We’ve all been there before. Some miniscule, yet annoying event (say, tearing a hole in your socks while pulling them on) tips you off that just maybe, this is going to be one of those days. Call it a premonition, or perhaps an ominous portent (to steal of phrase from John Hogdman), but you sense that this day will not go your way.
Next thing you know, you’re on the subway and next to you is a person talking loudly on the phone while two people across from you are prattling on about the tedious events of their weekend. And so it goes. People aren’t walking fast enough. Lines are too long. Your coat gets snagged on a branch. Everything is piling up. You desperately yearn to be back in your home. A place you have complete control over. Sit down, watch TV, and forget about the day.
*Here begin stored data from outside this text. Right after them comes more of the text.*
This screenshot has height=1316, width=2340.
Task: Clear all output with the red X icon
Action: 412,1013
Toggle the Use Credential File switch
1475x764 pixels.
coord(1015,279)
But it doesn’t stop there. You drop your keys when you go to unlock the door. The mail falls out of the mailbox and scatters across the ground. The Internet is out and it’s too damn hot in the apartment. Sometimes you eat the bear, and sometimes the bear eats you (though I don’t know anyone who has ever eaten a bear, which doesn’t bode well for, well, any of us).
But how much of the day is really that bad? That one tiny event at the beginning of the day dictated our mindset from the outset. We were looking for the bad and annoying things. Most of the days setbacks were mild inconveniences at most and would typically be disregarded as a nothing moment. Surely there was some humor to be derived from the inane subway conversation. Bushes sometimes snag clothing, nothing to get upset about. But the mind sees what it wants. The days where things seem like they are piling on are just like any other day, we just choose to seek out the bad.
Unless, of course, you decide to reheat some pulled pork on the stovetop and as you are shifting it around to cook, some pork comes up with the spatula, falls off, and lands right in the hole in your sock. You bend over to pick the pork off of your big toe, leaving behind a BBQ saucy smear on the nail and think, “I was wrong, this really is one of those days.”